Menendez Is ‘Severely Admonished’ by Senate Ethics Committee

WASHINGTON (The Washington Post) —
Ranking Member Sen. Bob Menendez, D-N.J. (AP Photo/Jacquelyn Martin)

The Senate Ethics Committee said Thursday that Sen. Robert Menendez, D-N.J., who avoided conviction in a federal corruption trial last year, violated federal law and Senate rules in accepting unreported gifts from a friend and political ally whom Menendez used his office to assist.

In a four-page “letter of admonition,” the six members of the panel ordered Menendez to pay back the gifts he received from Salomon Melgen, a Florida eye doctor, and said that he is “hereby severely admonished.”

“Your assistance to Dr. Melgen under these circumstances demonstrated poor judgment, and it risked undermining the public’s confidence in the Senate,” the letter reads. “As such, your actions reflected discredit upon the Senate.”

The Ethics Committee findings complete a winding, six-year saga that saw Menendez accused of corrupt dealings to benefit a political donor, Melgen, only to see his prosecution end in a mistrial last November, after 10 weeks in court.

After the mistrial, most jurors told reporters that they believed Menendez had not committed the crimes that federal prosecutors alleged and a grand jury had charged him with. On Jan. 31, a judge dismissed all charges against Menendez, after prosecutors decided not to pursue a second trial.

Since then, Menendez has moved to reassert his place in the Senate, taking back the ranking-member post on the Foreign Relations Committee that he temporarily vacated during his prosecution. As the most senior senator of Latin heritage, he has also re-emerged as a strong advocate for immigration reform, including protections for the young immigrants covered under the Deferred Action for Childhood Arrivals program.

Menendez is seeking reelection to the Senate later this year, and appears to be well positioned against a relatively unknown Republican challenger, pharmaceutical executive Bob Hugin. A Quinnipiac University poll published last month gave Menendez a 17-point lead, and found that fewer than 40 percent of voters believed he had engaged in “serious wrongdoing” in office.

Prosecutors, following media reports of Menendez’s actions to help Melgen settle business disputes with the federal government, secured indictments on 14 charges, including bribery. They alleged that Menendez used his office to help Melgen after the doctor gave gifts to Menendez, including private-jet flights and stays at Melgen’s luxury villa in the Dominican Republican. Melgen also gave large campaign donations that were ultimately funneled to Menendez’s 2012 campaign.

But in court, Menendez successfully argued that there was no illegal quid pro quo, that Melgen was a bona fide friend and that the gifts he received and the favors he did for him were unconnected.

After prosecutors decided to drop charges, the Senate Ethics Committee probe — which was put on ice for nearly five years while the Justice Department investigated — continued. The panel cannot revisit whether Menendez engaged in criminal wrongdoing, but it can determine whether senators or staff broke the chamber’s internal rules.

In particular, Menendez’s failure to immediately report some of the gifts he received from Melgen potentially broke Senate disclosure rules.

While it is rare for the Senate Ethics Committee to investigate a sitting senator, it has broad power to investigate lawmakers’ conduct, both while in office and beforehand, and it has taken serious action on several occasions.

Since the committee’s establishment in 1964, it has twice recommended that senators be expelled from the body — Sen. Harrison Williams, D-N.J., in 1982, and Sen. Robert Packwood, R-Ore., in 1995. Both senators resigned before the Senate could vote on their expulsion. In that time, three other senators have been recommended for censure, an official rebuke that falls short of expulsion.

Data shown

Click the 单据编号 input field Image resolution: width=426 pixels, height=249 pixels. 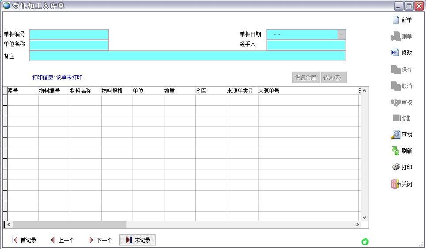pos(68,34)
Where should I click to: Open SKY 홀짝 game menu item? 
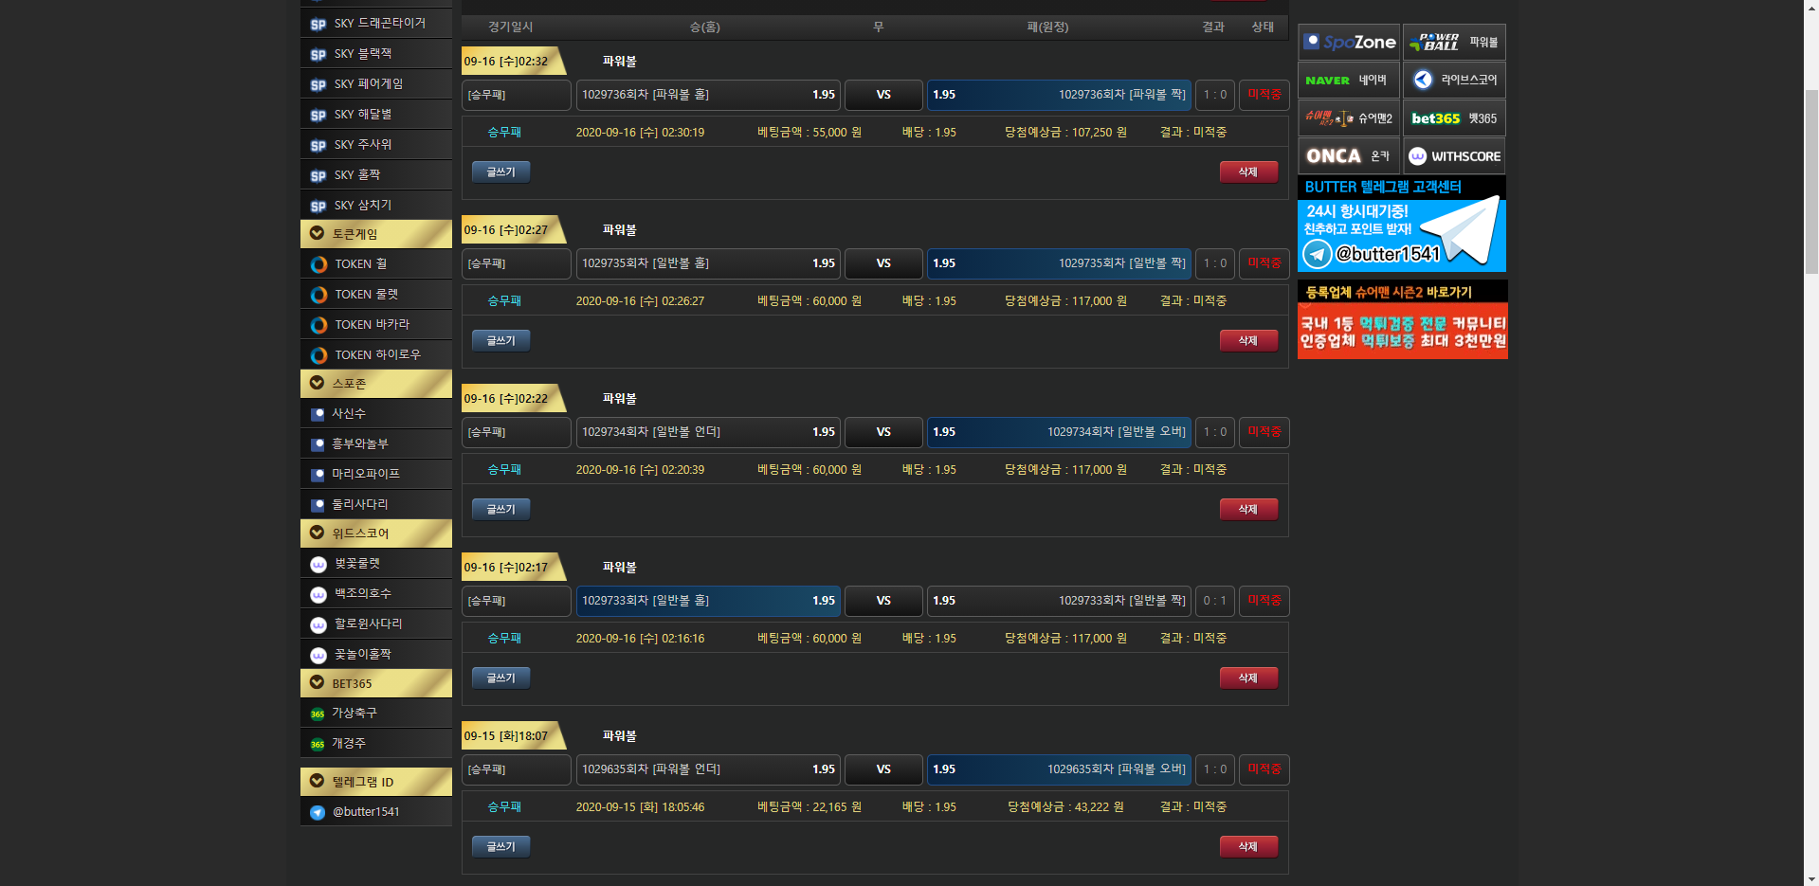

Explore the material
1 > In the Menendez ethics article, how many senators has the Senate Ethics Committee recommended be expelled since it was set up in 1964?
2 > Reproduce the part of the Menendez ethics article starting at "While it is" and ending at "on several occasions.".

Written responses
1 > Two: Sen. Harrison Williams in 1982 and Sen. Robert Packwood in 1995.

2 >
While it is rare for the Senate Ethics Committee to investigate a sitting senator, it has broad power to investigate lawmakers’ conduct, both while in office and beforehand, and it has taken serious action on several occasions.